The vast majority of energy executives (94%) say continued volatility in commodity pricing coupled with the regulatory environment will require significant changes to their business models over the next three to five years, according to the results of the 2016 Energy Industry Outlook Survey conducted by the KPMG Global Energy Institute.
KPMG’s annual energy survey, which polled over 150 senior energy executives in the U.S., found that the top organizational priorities over the next two years are developing new growth strategies and implementing changes to their business models. To that end, they expect capital allocation to be directed toward the acquisition of a business and business model transformation initiatives.
While 92 percent of executives expect to be involved in a merger or acquisition in the next two years, 38 percent say the most strategic approach would be acquiring assets versus an entire company. Among oil and gas executives, 51 percent believe restructuring/bankruptcy opportunities will be the primary driver of acquisition activity.

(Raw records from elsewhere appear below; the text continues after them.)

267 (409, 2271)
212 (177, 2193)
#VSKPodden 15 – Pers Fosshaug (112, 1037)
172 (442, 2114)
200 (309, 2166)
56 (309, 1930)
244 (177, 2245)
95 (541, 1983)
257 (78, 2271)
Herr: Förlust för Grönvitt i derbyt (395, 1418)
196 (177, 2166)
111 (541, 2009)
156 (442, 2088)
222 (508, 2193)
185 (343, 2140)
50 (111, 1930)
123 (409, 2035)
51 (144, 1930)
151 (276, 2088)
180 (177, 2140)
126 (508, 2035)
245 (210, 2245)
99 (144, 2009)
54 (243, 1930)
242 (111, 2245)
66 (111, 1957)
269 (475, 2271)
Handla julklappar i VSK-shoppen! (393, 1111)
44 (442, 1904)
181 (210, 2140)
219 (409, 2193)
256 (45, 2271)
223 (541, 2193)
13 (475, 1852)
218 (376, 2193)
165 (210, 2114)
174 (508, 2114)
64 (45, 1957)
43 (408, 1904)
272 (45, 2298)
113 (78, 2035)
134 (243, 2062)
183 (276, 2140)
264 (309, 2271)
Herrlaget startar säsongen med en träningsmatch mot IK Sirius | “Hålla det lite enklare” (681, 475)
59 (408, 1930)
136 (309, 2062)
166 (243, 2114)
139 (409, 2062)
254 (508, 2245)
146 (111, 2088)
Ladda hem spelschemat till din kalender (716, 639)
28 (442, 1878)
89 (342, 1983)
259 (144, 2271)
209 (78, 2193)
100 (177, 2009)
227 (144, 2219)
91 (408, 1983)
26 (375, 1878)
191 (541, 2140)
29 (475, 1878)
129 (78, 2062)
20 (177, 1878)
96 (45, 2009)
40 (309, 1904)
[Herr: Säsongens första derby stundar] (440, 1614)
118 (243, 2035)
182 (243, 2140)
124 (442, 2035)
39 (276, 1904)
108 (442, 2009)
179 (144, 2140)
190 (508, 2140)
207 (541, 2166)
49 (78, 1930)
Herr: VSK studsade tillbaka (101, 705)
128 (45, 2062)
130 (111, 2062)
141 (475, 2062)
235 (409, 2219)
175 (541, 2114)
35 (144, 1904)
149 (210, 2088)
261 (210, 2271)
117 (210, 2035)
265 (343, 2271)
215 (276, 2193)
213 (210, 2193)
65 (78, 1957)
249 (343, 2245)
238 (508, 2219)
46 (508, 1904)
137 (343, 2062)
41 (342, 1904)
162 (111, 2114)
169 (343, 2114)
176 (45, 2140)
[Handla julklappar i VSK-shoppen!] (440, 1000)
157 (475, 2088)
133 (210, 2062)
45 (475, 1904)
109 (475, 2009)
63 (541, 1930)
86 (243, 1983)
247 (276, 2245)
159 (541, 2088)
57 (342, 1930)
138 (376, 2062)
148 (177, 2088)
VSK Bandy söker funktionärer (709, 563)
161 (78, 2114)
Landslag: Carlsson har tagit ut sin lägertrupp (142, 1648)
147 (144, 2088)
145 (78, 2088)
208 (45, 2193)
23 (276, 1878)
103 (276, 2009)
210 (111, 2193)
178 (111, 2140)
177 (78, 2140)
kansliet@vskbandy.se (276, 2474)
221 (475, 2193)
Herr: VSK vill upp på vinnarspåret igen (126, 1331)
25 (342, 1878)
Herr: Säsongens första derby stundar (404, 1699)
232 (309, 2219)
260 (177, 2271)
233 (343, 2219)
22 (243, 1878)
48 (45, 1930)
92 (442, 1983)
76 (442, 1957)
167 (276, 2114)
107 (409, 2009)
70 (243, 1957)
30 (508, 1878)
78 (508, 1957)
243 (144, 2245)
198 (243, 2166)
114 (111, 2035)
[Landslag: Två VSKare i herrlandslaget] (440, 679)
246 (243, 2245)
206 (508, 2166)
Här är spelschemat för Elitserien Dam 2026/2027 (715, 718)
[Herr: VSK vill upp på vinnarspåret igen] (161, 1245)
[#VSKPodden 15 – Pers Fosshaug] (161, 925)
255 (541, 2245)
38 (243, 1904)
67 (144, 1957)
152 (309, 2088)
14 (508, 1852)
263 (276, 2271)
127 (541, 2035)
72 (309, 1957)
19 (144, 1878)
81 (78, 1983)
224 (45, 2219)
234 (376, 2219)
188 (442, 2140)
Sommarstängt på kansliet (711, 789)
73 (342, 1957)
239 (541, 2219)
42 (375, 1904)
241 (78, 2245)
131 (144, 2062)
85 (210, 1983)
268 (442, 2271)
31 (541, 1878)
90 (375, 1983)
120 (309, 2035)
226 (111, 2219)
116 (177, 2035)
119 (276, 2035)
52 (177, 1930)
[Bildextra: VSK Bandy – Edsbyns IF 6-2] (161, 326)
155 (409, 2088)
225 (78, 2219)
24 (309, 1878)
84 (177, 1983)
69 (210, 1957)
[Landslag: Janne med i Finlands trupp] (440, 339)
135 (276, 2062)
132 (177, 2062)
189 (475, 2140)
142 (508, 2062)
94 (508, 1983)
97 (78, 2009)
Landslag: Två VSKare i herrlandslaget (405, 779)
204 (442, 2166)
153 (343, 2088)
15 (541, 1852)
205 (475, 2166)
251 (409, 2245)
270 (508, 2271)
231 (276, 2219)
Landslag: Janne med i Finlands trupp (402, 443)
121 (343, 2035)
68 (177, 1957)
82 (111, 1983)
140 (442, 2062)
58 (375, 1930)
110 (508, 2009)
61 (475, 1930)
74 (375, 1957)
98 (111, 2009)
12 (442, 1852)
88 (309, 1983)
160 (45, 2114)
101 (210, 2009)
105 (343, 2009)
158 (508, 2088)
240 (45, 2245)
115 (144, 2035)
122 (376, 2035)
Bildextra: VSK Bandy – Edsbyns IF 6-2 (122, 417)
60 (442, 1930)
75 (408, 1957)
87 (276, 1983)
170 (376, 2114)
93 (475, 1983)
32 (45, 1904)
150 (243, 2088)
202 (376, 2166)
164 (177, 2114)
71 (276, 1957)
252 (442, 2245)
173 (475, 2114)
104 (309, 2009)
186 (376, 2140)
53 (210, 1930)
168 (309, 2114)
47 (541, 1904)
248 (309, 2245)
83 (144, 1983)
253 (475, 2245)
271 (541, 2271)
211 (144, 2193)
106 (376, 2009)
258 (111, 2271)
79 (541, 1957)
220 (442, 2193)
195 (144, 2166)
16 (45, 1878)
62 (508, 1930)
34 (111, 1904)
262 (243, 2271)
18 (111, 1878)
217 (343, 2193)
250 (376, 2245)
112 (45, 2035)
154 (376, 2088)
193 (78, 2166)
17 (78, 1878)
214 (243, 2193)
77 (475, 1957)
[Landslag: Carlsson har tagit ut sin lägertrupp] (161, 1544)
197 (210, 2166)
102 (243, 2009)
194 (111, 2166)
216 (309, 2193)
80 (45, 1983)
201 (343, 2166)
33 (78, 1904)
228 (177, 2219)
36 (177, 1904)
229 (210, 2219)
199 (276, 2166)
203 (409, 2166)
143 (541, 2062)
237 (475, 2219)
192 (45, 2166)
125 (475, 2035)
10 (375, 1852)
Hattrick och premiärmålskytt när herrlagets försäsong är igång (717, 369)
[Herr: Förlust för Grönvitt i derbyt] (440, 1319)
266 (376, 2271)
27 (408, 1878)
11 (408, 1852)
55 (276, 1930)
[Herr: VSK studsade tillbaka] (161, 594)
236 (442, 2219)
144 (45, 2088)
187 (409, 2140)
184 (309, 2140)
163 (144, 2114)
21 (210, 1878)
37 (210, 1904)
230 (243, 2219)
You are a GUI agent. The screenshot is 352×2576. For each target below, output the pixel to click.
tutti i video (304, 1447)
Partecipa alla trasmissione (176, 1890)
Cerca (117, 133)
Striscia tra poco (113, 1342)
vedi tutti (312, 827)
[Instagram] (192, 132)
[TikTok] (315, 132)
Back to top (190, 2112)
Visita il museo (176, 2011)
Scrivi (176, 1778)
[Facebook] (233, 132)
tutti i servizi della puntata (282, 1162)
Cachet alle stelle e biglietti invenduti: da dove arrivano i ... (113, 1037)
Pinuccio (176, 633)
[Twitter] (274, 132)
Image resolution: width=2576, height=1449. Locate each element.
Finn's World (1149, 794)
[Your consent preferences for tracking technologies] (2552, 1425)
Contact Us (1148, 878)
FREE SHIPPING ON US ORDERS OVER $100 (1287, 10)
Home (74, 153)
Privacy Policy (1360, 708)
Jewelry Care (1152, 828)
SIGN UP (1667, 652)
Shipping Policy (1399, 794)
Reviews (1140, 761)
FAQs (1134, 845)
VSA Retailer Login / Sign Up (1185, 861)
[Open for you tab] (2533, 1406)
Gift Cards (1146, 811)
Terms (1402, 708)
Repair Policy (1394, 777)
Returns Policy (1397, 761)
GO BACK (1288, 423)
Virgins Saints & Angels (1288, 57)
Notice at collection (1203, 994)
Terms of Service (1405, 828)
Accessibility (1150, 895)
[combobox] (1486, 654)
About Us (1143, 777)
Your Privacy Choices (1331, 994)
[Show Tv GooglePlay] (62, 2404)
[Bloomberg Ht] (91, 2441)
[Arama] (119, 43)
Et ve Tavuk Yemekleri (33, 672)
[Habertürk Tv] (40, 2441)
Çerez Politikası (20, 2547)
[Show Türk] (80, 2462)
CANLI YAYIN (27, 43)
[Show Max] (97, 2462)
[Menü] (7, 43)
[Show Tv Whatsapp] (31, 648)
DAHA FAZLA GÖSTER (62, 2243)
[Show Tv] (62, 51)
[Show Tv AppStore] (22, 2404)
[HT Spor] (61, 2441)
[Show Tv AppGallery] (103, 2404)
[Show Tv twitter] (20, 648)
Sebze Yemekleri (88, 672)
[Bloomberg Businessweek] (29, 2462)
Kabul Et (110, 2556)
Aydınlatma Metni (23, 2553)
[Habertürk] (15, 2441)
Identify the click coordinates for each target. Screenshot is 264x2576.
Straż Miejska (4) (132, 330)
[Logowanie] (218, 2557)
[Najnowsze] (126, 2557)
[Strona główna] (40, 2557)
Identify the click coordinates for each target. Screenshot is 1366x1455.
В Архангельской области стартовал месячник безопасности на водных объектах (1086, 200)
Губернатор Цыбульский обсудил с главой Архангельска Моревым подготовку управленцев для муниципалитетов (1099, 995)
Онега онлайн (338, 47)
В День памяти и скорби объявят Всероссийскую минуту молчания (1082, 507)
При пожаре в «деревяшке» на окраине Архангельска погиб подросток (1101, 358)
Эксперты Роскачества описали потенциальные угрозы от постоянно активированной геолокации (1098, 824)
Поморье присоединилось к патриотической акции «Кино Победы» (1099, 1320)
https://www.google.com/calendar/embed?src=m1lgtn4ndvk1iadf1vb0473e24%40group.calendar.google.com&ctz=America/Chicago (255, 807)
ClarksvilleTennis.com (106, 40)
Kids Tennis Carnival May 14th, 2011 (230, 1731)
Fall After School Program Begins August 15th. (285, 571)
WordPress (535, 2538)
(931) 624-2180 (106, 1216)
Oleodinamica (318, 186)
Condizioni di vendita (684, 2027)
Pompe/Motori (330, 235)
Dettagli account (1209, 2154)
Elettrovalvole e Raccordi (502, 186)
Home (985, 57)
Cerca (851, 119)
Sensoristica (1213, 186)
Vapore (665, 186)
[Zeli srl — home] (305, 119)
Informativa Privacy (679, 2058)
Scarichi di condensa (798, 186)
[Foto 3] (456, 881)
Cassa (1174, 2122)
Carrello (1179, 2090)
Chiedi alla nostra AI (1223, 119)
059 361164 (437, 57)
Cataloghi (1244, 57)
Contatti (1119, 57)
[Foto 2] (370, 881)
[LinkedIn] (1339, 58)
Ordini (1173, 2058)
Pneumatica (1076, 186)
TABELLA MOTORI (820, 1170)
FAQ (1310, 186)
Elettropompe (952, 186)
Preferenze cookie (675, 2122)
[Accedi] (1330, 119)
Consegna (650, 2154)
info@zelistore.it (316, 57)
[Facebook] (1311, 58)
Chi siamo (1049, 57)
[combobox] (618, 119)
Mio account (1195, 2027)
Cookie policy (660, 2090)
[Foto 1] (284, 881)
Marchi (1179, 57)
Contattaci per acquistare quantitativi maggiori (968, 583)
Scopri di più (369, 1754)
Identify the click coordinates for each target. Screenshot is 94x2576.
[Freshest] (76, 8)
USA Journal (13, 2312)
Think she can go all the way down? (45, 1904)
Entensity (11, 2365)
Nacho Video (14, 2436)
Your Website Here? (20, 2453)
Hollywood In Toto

“The prolonged commodity price situation, technological advances and other disruptive forces have been shaking up the energy industry for some time now, creating challenges and opportunities for companies across all energy segments and operational activities,” said Regina Mayor, national sector leader for energy, natural resources and chemicals for KPMG LLP. “Companies have seen that the way to thrive and remain competitive is by ensuring that their organizations are continually making growth, and a focus on capital spending efficiency, a strategic priority.” (Share Regina’s quote on Twitter https://goo.gl/Zchggp.)
Landscape of the Oil and Gas Market
The 2016 Energy Outlook survey also found that nearly 40 percent believed that Brent Crude oil prices will stabilize to a reasonable level by spring of 2017, however, 26 percent believe this will happen by the end of 2016. Eighty eight percent now anticipate the price of Brent Crude oil will be less than $50 per barrel for the year, compared to 22 percent in last year’s survey results. In addition, gas prices are viewed as continuing to stay low for the remainder of 2016.
“This new ‘lower for longer’ commodity pricing environment has made it necessary for energy executives to devise new ways get access to capital to fund short- and long-term strategic activities,” said Mayor. “For this reason, companies are taking necessary actions to identify areas of greater efficiency and looking at organic and inorganic growth strategies.”
The unstable price environment is the leading factor executives see hindering growth over the next year. Despite the volatile commodity pricing environment, the survey suggests that growth is on the horizon, with more than 44 percent of oil and gas execs indicating plans to develop new growth strategies over the next two years.
Landscape of the Power and Utilities Market
Based on the survey results, the power and utilities sector appears focused on renewable technologies and strategic planning. Sixty-seven percent of execs cited scale and growth of renewable technologies as the top disruptive trend shaping the sector. In fact, 62 percent of executives estimate that the U.S. will have a renewable footprint of 50 percent by 2045 or sooner.
With all of the disruption in the industry, 41 percent of execs indicate that they expect significant change in utility business models to a much more distributed, unbundled operating model that redefines the energy supply and delivery business. To get there, many executives cited strategic planning as the top process to accelerate growth over the next three to five years, followed by cultivating a company culture that is motivated or incentivized to generate ideas and opportunities.
“Despite the significant changes that have affected utilities, fundamental transformation is on the horizon,” said Mayor. “While the models may vary based on regional demands and regulatory requirements, it is clear that the industry will need to structurally evolve to adapt to new technologies and market participants.”